SET EXERCISE: Copy out the rows below word for word, from the line with "Given: Open the zoom magnifier control" to the end of the rows, leaving out the pictures.

RECORDS PROVIDED:
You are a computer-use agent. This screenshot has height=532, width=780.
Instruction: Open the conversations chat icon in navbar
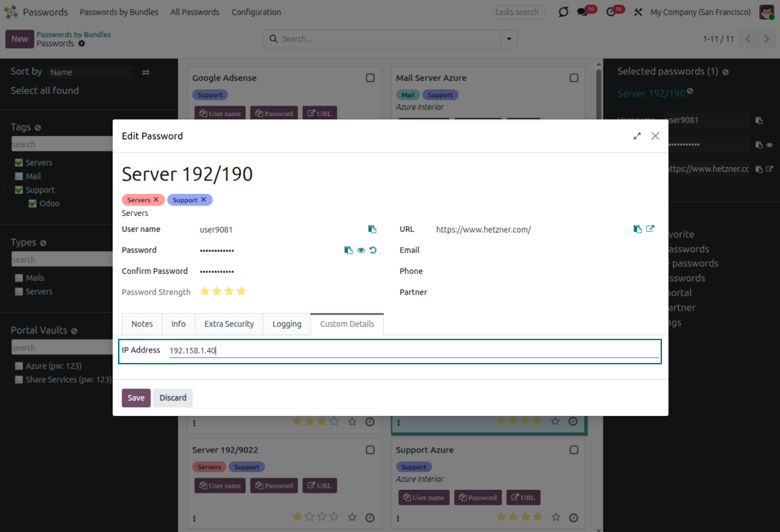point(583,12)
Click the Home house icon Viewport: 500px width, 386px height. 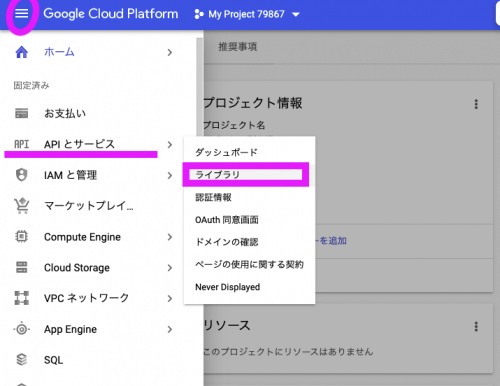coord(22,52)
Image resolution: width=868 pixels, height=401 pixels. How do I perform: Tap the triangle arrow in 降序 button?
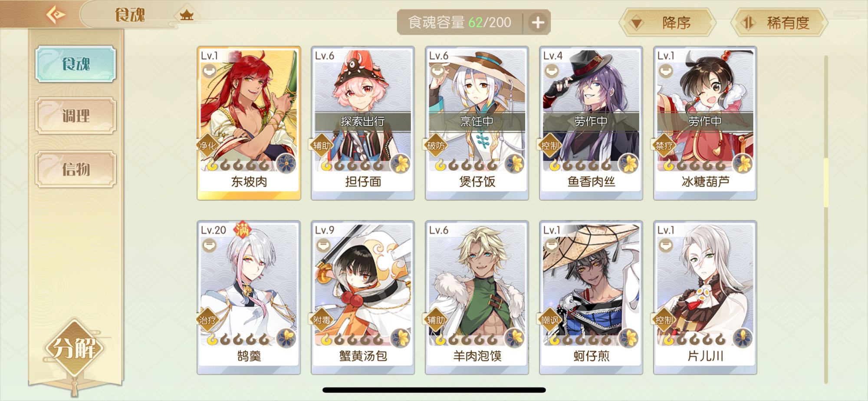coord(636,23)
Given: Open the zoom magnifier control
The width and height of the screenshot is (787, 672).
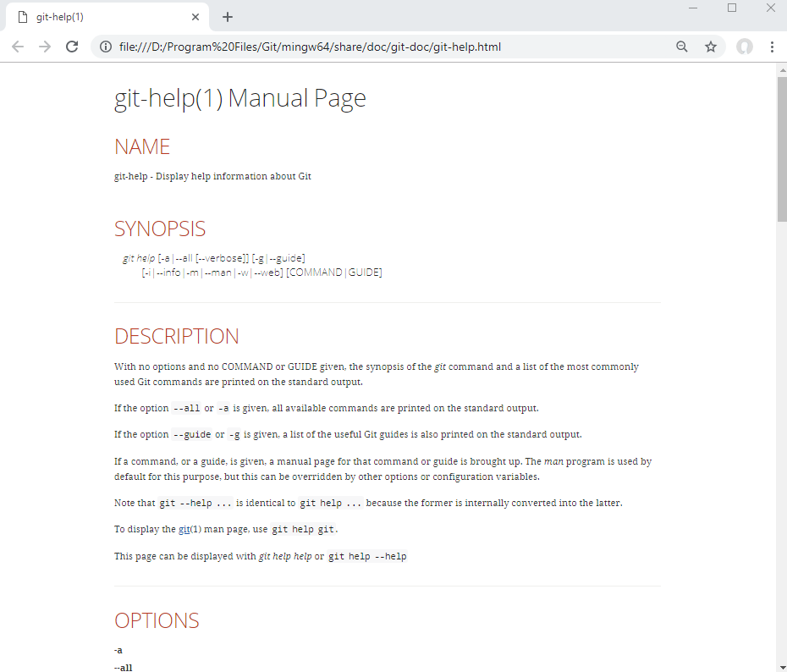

RESPONSE TO THIS EXERCISE:
Given: Open the zoom magnifier control
The width and height of the screenshot is (787, 672).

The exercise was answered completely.